Scenic USA - Maryland
Catoctin Mountain Byway
|Photos by Ben Prepelka
Scenic USA Artist Website
Following U.S. Route 15 across Fredrick County, the Catoctin Mountain National Byway meanders through an easternmost extension of the Blue Ridge Mountains in western Maryland. Rising to its highest elevation of 1885 feet in Catoctin Mountain Park, this mountain range provides a sanctuary for wildlife and a variety of picturesque settings on the 40 mile byway.
The first "roads" in this area followed a network of Indian trails, well worn by Iroquois and Algonquian natives.

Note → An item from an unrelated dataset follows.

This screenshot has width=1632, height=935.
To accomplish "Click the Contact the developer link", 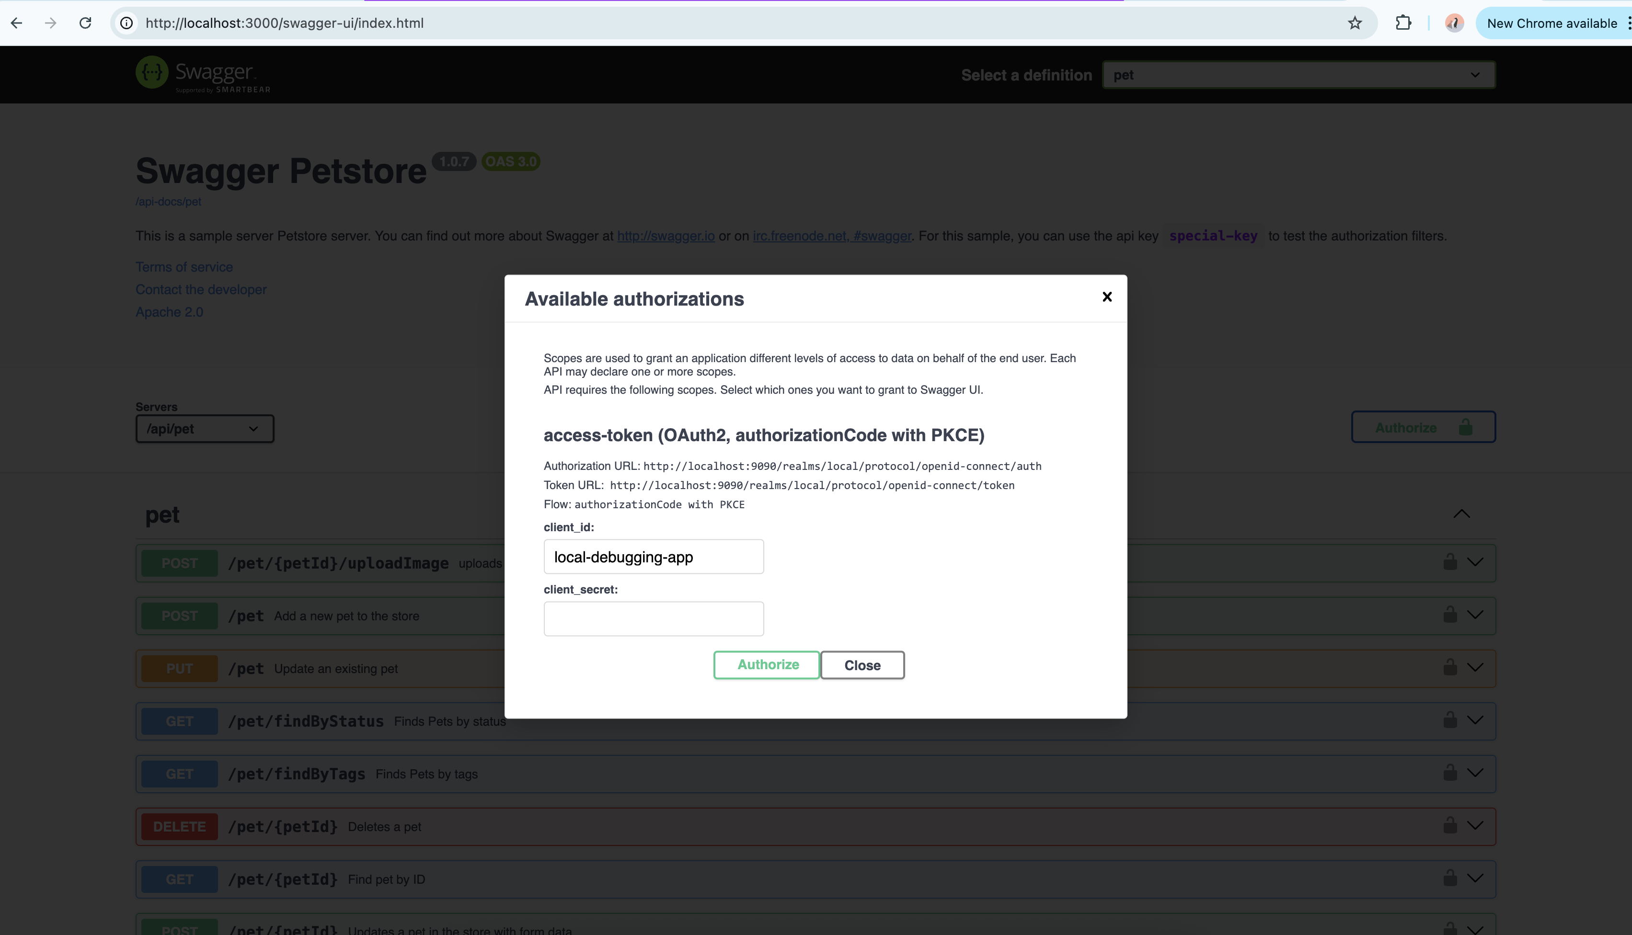I will coord(200,289).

First called turnpikes, these wagon roads were the precursors of modern highways, connecting small towns and other main trading routes.
From Emmitsburg in the north to the Point of Rocks on the Potomac River in the south, the byway offers more than 15 major attractions, including covered bridges around Thurmond, Civil War battle sites, historic Frederick, numerous sites on the Chesapeake and Ohio Canal, piedmont farms and Cunningham Falls State Park.

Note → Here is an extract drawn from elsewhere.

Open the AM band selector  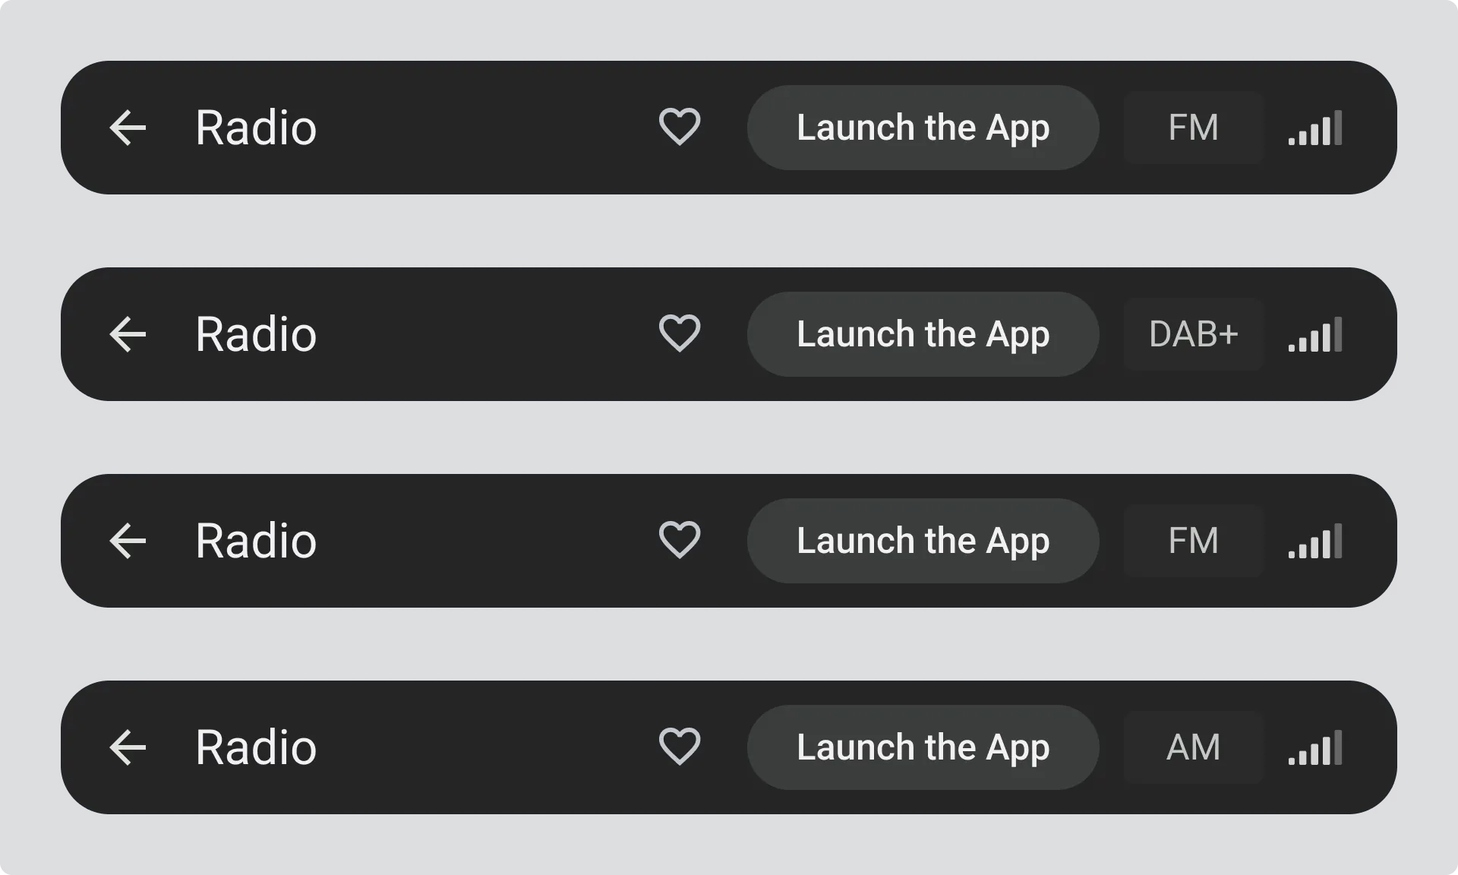pyautogui.click(x=1193, y=747)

Locally known as McAfee Falls, named after a family of original settlers, the Cunningham Falls area was first developed by the Civilian Conservation Corps as the Catoctin Recreational Area, and is now part of the Cunningham Falls State Park. Here, Big Hunting Creek cascades 78 feet into a rocky gorge, creating the park's centerpiece. One of the southernmost covered bridges (inset) is located on Utica Road south of Thurmond. Washed away in a severe storm last century, residents gathered up what remained of the Utica Covered Bridge and reconstructed the 101 foot span over the Fishing Creek.
Another landmark near the southerly Point of Rocks is the freshly restored Catoctin Creek Aqueduct (inset). Today, hikers and bikers utilize a tow-way that was once filled with water. Amazing as it may seem, the Catoctin Aqueduct crosses above Catoctin Creek, connecting Cumberland (MD) and Georgetown (VA) with a complex canal system. Catoctin Aqueduct was one of 11 stone aqueducts on the 184 mile Chesapeake and Ohio Canal, completed in 1834.